Open lamipaul opened 5 months ago
Hi! Thanks a lot for your interest in our work! Yeah I get your point, in my specific case I only worked on long enough files with a sample rate of 16kHz, so the encoder input dimension is not completely fixed but determined automatically as the maximal size for this setup, depending on the number of bins per semitone you're using. Tbh I'm not sure if there is a completely general formula that one could infer directly from the other parameters of the config, because I guess it would depend among others on the sampling rate, which I want to keep infered dynamically. Maybe I'm missing sth though.
Otherwise I thought about instantiate the layers lazily but it's not super well supported so I gave up on this.
Hi aRI0U,
I understand there is no easy way to infer the encoder input dimension, I came to the same realisation while thinking on how to fix it. No worries, it's not too much pain to wait for the first bug and fix the config manually.

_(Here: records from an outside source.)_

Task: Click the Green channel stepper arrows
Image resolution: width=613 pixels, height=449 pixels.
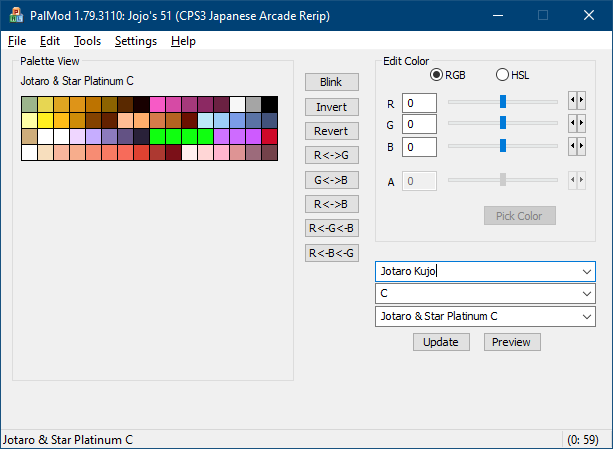Action: tap(576, 123)
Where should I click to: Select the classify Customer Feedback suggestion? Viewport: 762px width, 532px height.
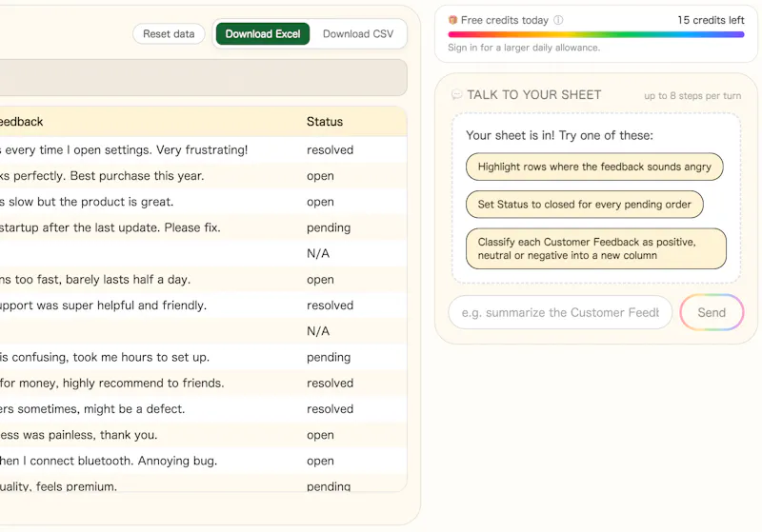pyautogui.click(x=596, y=248)
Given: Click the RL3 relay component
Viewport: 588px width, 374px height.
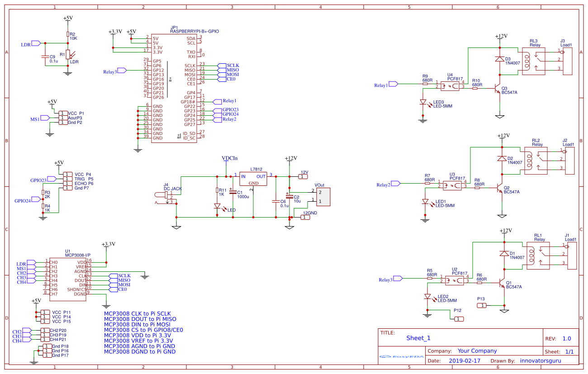Looking at the screenshot, I should [534, 61].
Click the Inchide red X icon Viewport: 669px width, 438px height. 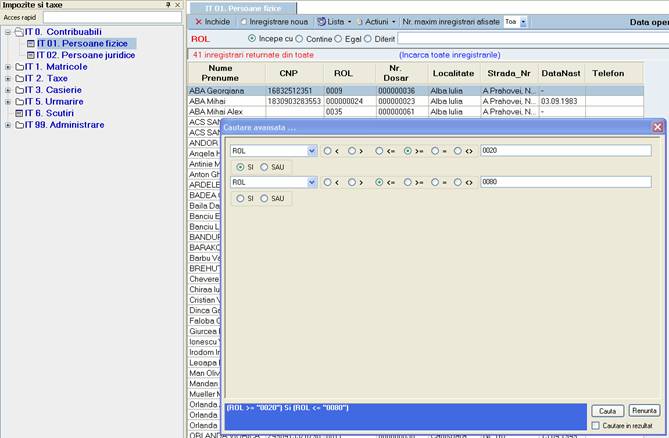click(198, 21)
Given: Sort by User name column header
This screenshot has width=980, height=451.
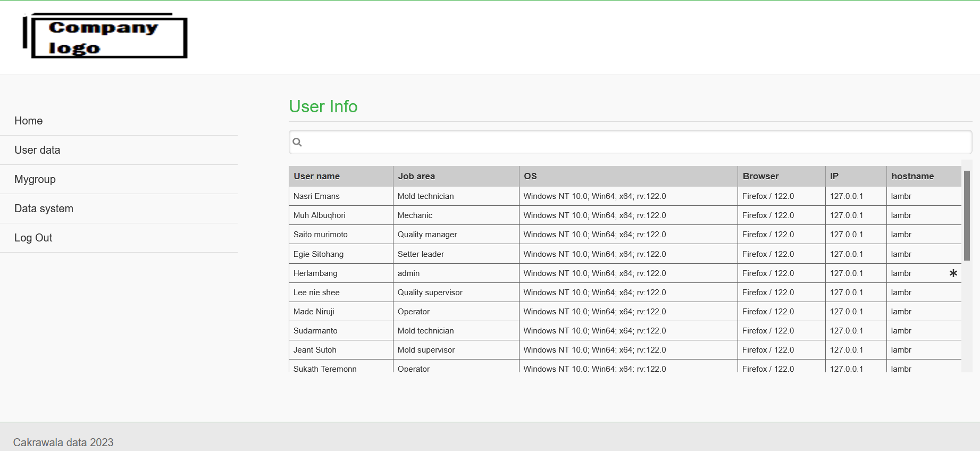Looking at the screenshot, I should pyautogui.click(x=317, y=176).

I thought I'd take the opportunity of this thread to report other small bugs I encountered when using my model trained with this repo to run predictions with the "main" one
model.py L.141 : I had to add an extra dimension with x.unsqueeze(1)
before the layernorm
loader.py L.47 : hparam[‘reduction’]
is not defined in saved weights (I replaced by “awa”
)
core.py L.31 : I added a squeeze of the first remaining dim of size 1 so predictions have the same shape as timesteps
core.py L.36 : I added a division by 1000 to return timesteps in seconds as the hop_size is in miliseconds
I sincerely apologise if any or all of this is irrelevant, thanks again for the great work !
Hi, and thanks a lot for this really cool repo!

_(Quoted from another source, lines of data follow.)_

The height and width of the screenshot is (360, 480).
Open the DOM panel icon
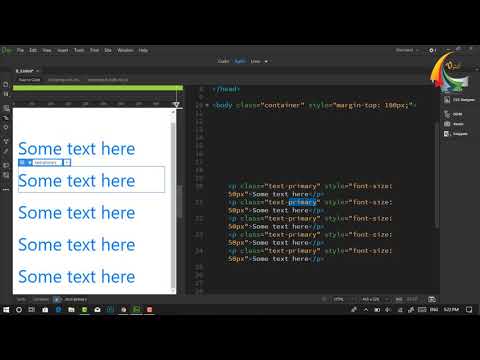447,114
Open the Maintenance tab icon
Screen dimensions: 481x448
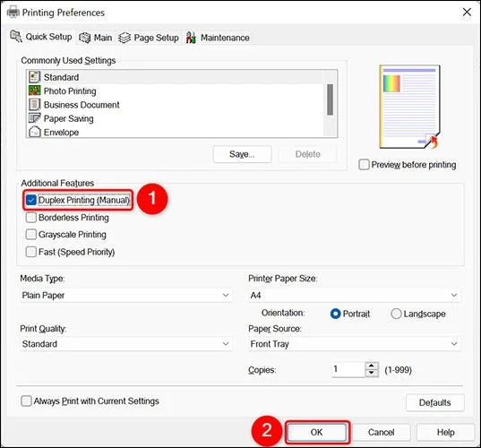point(191,38)
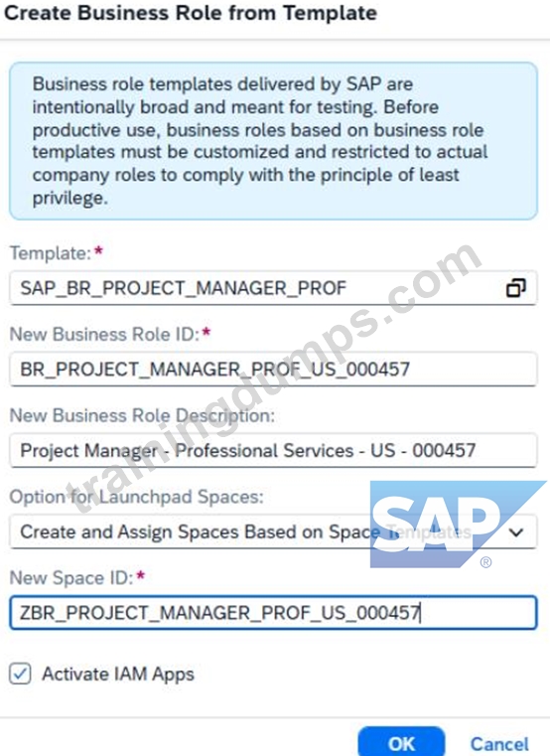Screen dimensions: 550x756
Task: Open the value help icon in Template field
Action: click(x=516, y=288)
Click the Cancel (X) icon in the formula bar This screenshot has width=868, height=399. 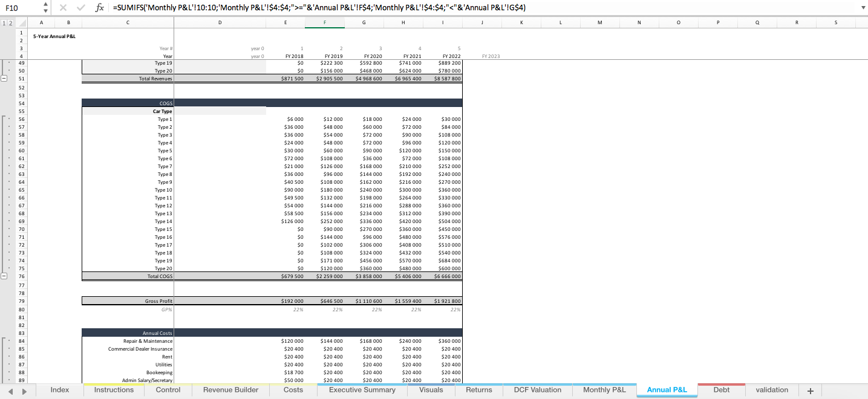[64, 7]
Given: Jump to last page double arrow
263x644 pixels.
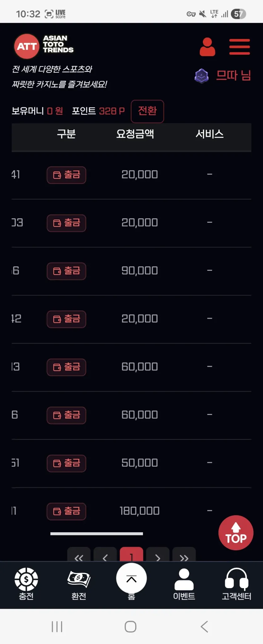Looking at the screenshot, I should point(184,555).
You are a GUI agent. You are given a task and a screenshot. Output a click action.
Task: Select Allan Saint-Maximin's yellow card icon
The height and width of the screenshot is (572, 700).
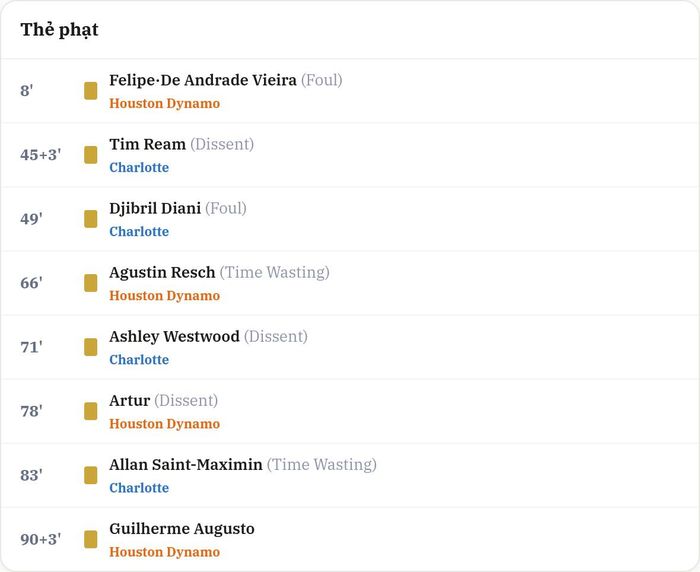(91, 475)
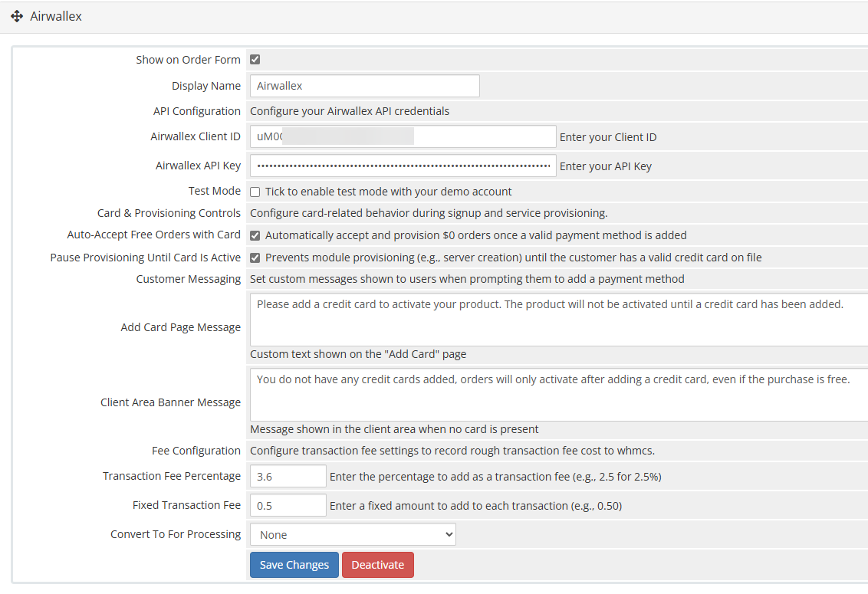Select None in the currency conversion dropdown
This screenshot has height=594, width=868.
[x=352, y=534]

I am trying to train pesto on my own data, and I had to change fmin and fmax (having relatively short audio files, otherwise CQT kernels would not fit). As a result, my CQT frames have a different size than expected (157 and 125 before and after cropping respectively, instead of 216). This results in a crash when entering the layernorm of the Resnet encoder, because its input dimension seems fixed. I could bypass this by manually setting
model.encoder.n_bins_in=125
, but I guess it would be nice to have it adapt automatically.Really sorry if I understood something wrong and this is not a bug.